■ PROBLEM TO SOLVE ■
Copy the data that follows exactly, and include none of its images.

■ Data items ■

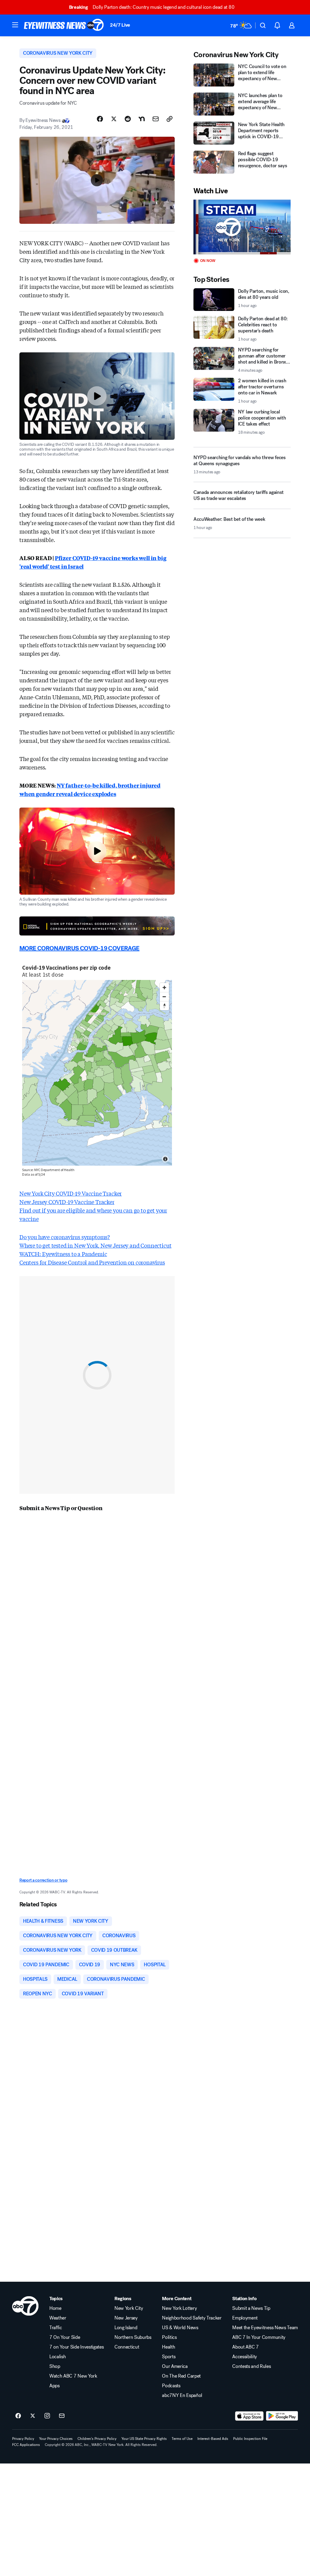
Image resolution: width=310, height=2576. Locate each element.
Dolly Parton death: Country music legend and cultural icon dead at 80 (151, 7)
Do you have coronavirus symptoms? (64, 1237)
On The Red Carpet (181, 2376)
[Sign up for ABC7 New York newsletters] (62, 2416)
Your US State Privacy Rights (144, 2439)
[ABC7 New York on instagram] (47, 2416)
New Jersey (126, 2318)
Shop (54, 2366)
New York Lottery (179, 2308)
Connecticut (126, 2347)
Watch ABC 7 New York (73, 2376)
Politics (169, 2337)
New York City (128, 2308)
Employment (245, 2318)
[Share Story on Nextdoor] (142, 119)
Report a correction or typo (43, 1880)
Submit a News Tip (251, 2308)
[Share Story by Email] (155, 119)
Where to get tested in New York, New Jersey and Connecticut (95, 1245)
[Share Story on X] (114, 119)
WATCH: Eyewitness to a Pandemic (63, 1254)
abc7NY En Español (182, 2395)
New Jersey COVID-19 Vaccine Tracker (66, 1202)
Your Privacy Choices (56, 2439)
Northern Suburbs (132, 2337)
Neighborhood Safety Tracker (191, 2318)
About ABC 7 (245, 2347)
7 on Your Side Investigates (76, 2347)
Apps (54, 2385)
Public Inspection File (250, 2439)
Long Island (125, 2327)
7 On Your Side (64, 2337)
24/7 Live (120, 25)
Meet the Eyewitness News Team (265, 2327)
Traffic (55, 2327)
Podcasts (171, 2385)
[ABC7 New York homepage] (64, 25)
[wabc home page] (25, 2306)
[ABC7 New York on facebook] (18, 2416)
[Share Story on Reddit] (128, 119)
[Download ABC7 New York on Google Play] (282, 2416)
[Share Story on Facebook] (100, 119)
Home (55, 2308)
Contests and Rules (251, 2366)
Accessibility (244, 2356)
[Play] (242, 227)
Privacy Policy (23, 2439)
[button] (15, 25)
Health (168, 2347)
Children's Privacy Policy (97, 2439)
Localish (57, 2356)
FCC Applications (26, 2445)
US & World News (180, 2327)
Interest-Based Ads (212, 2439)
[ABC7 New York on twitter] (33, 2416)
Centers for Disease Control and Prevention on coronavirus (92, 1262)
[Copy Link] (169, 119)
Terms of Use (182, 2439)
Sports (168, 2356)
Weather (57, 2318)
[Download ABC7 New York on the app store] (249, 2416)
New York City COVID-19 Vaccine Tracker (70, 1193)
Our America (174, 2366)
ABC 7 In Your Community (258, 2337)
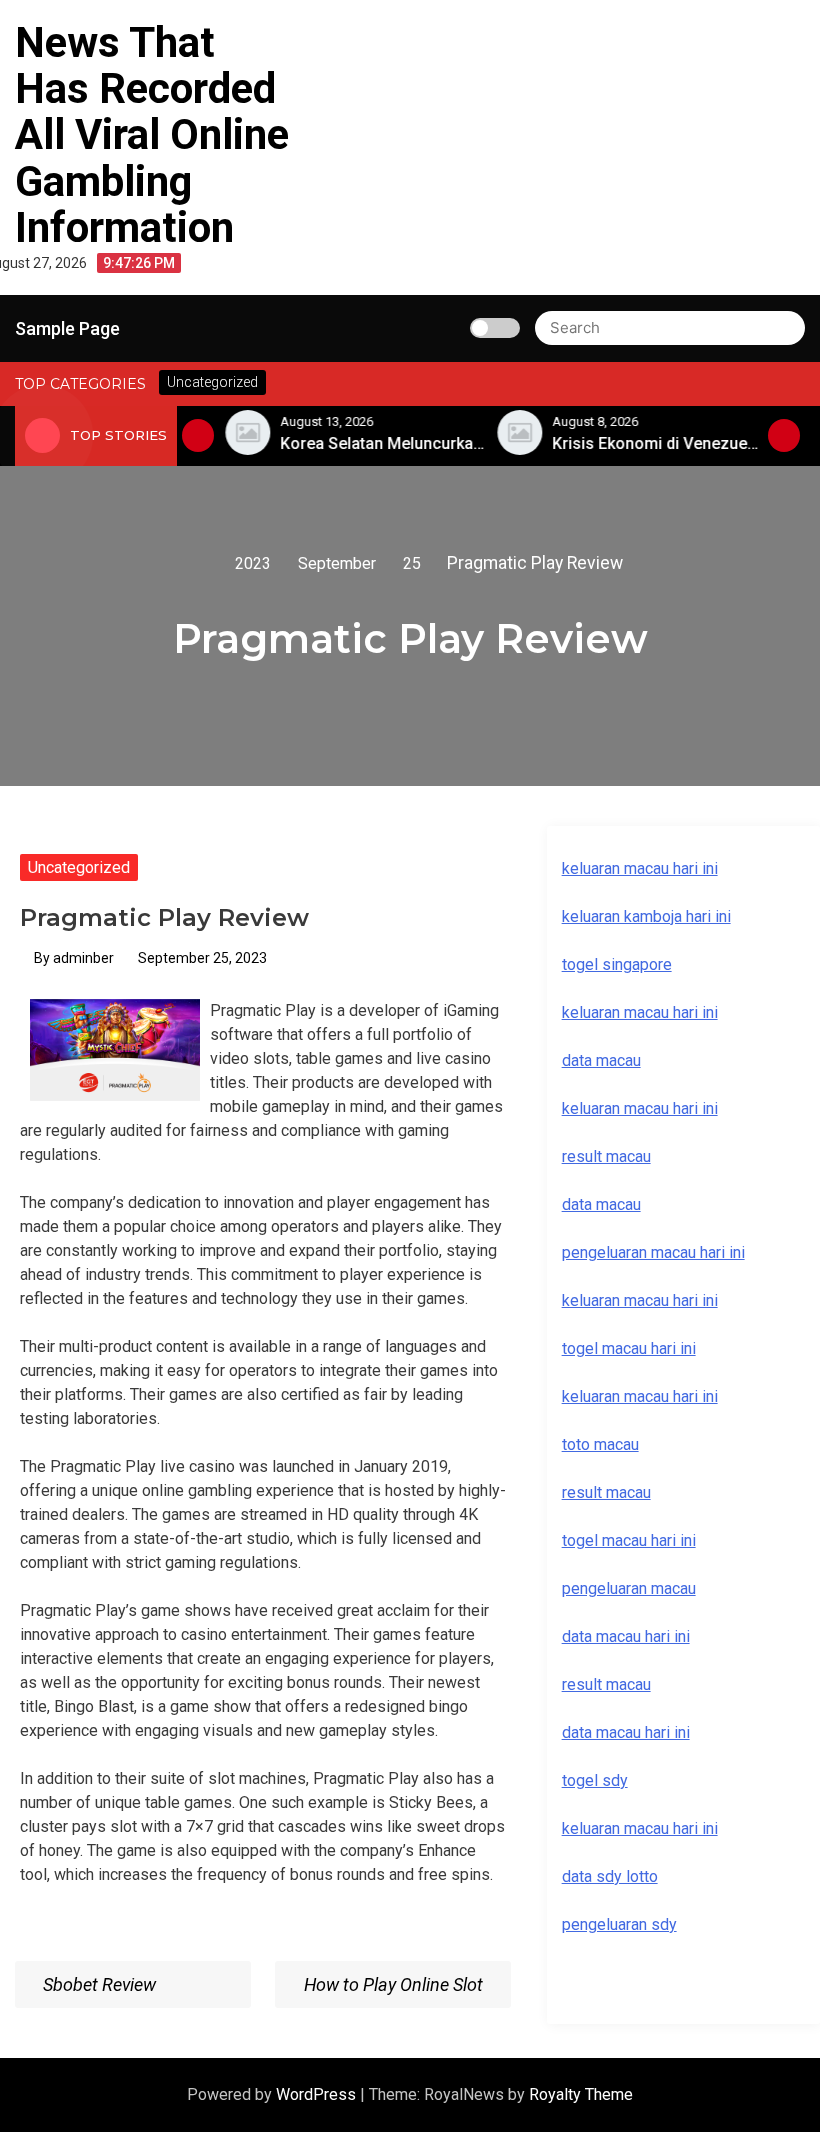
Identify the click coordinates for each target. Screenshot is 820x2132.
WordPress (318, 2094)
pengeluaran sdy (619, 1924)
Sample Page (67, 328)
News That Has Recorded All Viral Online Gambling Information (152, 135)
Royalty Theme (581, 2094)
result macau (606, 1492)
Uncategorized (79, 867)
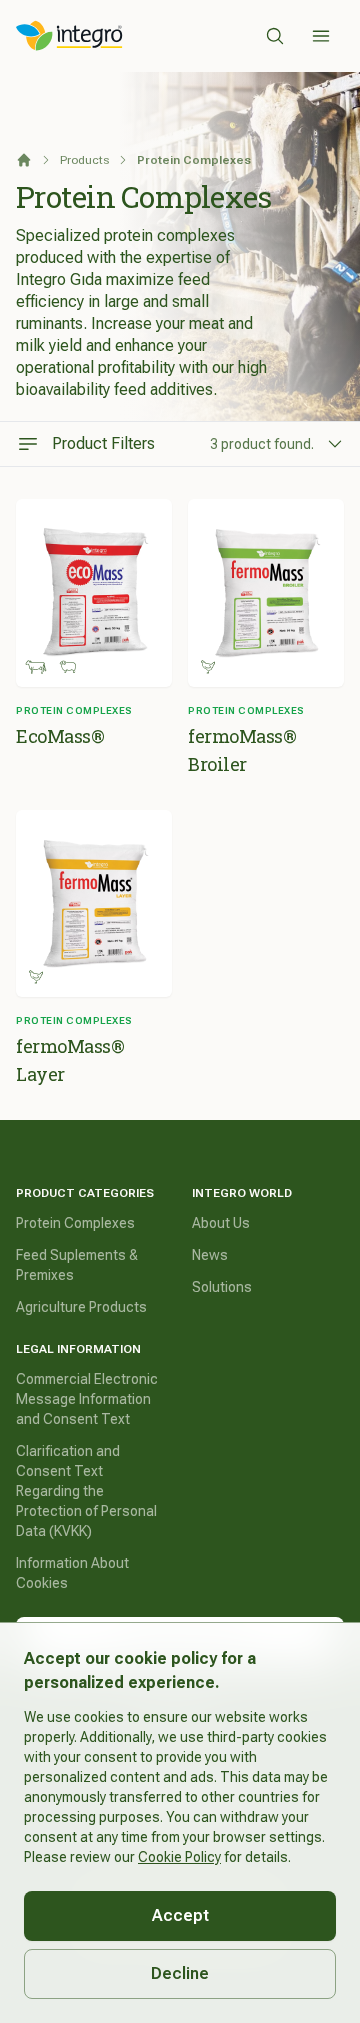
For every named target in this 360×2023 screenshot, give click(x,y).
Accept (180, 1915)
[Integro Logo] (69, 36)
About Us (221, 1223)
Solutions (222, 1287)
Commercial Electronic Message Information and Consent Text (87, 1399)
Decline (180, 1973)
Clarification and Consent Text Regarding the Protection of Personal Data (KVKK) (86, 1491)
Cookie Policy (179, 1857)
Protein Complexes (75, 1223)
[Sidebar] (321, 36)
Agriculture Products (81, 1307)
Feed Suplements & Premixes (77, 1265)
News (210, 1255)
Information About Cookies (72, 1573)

■ RESPONSE TO THE EXERCISE ■
Image resolution: width=310, height=2576. Locate each element.
Dolly Parton death: Country music legend and cultural icon dead at 80 (151, 7)
Do you have coronavirus symptoms? (64, 1237)
On The Red Carpet (181, 2376)
[Sign up for ABC7 New York newsletters] (62, 2416)
Your US State Privacy Rights (144, 2439)
[ABC7 New York on instagram] (47, 2416)
New Jersey (126, 2318)
Shop (54, 2366)
New York Lottery (179, 2308)
Connecticut (126, 2347)
Watch ABC 7 New York (73, 2376)
Politics (169, 2337)
New York City (128, 2308)
Employment (245, 2318)
[Share Story on Nextdoor] (142, 119)
Report a correction or typo (43, 1880)
Submit a News Tip (251, 2308)
[Share Story by Email] (155, 119)
Where to get tested in New York, New Jersey and Connecticut (95, 1245)
[Share Story on X] (114, 119)
WATCH: Eyewitness to a Pandemic (63, 1254)
abc7NY En Español (182, 2395)
New Jersey COVID-19 Vaccine Tracker (66, 1202)
Your Privacy Choices (56, 2439)
Northern Suburbs (132, 2337)
Neighborhood Safety Tracker (191, 2318)
About ABC 7 (245, 2347)
7 on Your Side Investigates (76, 2347)
Apps (54, 2385)
Public Inspection File (250, 2439)
Long Island (125, 2327)
7 On Your Side (64, 2337)
24/7 Live (120, 25)
Meet the Eyewitness News Team (265, 2327)
Traffic (55, 2327)
Podcasts (171, 2385)
[ABC7 New York homepage] (64, 25)
[wabc home page] (25, 2306)
[ABC7 New York on facebook] (18, 2416)
[Share Story on Reddit] (128, 119)
[Download ABC7 New York on Google Play] (282, 2416)
[Share Story on Facebook] (100, 119)
Home (55, 2308)
Contests and Rules (251, 2366)
Accessibility (244, 2356)
[Play] (242, 227)
Privacy Policy (23, 2439)
[button] (15, 25)
Health (168, 2347)
Children's Privacy Policy (97, 2439)
Localish (57, 2356)
FCC Applications (26, 2445)
US & World News (180, 2327)
Interest-Based Ads (212, 2439)
[ABC7 New York on twitter] (33, 2416)
Centers for Disease Control and Prevention on coronavirus (92, 1262)
[Copy Link] (169, 119)
Terms of Use (182, 2439)
Sports (168, 2356)
Weather (57, 2318)
[Download ABC7 New York on the app store] (249, 2416)
New York City COVID-19 Vaccine Tracker (70, 1193)
Our America (174, 2366)
ABC 7 In Your Community (258, 2337)
Identify the click coordinates for each target. Screenshot is 820x2132.
WordPress (318, 2094)
pengeluaran sdy (619, 1924)
Sample Page (67, 328)
News That Has Recorded All Viral Online Gambling Information (152, 135)
Royalty Theme (581, 2094)
result macau (606, 1492)
Uncategorized (79, 867)
For every named target in this 360×2023 screenshot, give click(x,y).
Accept (180, 1915)
[Integro Logo] (69, 36)
About Us (221, 1223)
Solutions (222, 1287)
Commercial Electronic Message Information and Consent Text (87, 1399)
Decline (180, 1973)
Clarification and Consent Text Regarding the Protection of Personal Data (KVKK) (86, 1491)
Cookie Policy (179, 1857)
Protein Complexes (75, 1223)
[Sidebar] (321, 36)
Agriculture Products (81, 1307)
Feed Suplements & Premixes (77, 1265)
News (210, 1255)
Information About Cookies (72, 1573)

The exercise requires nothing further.